Washington’s AI chip crackdown on China is facing new uncertainty as Trump officials debate whether enforcement gaps may have allowed Chinese companies such as Alibaba BABA to legally access servers powered by Nvidia
NVDA advanced AI chips outside China. After questions surfaced over whether the 2023 restrictions still applied globally, the Commerce Department’s Bureau of Industry and Security issued an unusual Sunday advisory saying the controls remain in effect for Chinese companies worldwide.

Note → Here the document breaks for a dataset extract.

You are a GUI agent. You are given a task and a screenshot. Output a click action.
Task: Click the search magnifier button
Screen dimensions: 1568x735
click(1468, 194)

The dispute centers on BIS policy decisions in May 2025, when the Trump administration moved away from the Biden-era AI diffusion rule without putting a clear replacement framework in place. Some officials and export-control practitioners believe that may have opened a possible path for server makers using Nvidia and Advanced Micro Devices AMD chips to sell into Chinese companies in markets such as Singapore or Malaysia, although BIS says no loophole existed and any unlicensed shipments would have violated US export controls.
The issue matters for investors because it reaches deep into the AI supply chain, touching Nvidia, AMD, Taiwan Semiconductor Manufacturing TSM, Samsung Electronics, Tencent (TCEHY), Alibaba, and the broader semiconductor ecosystem driving market expectations. BIS is now considering additional public guidance on foundry due diligence rules, while lawmakers from both parties have raised concerns that unclear enforcement may have possibly weakened Washington’s restrictions on China’s access to advanced AI hardware.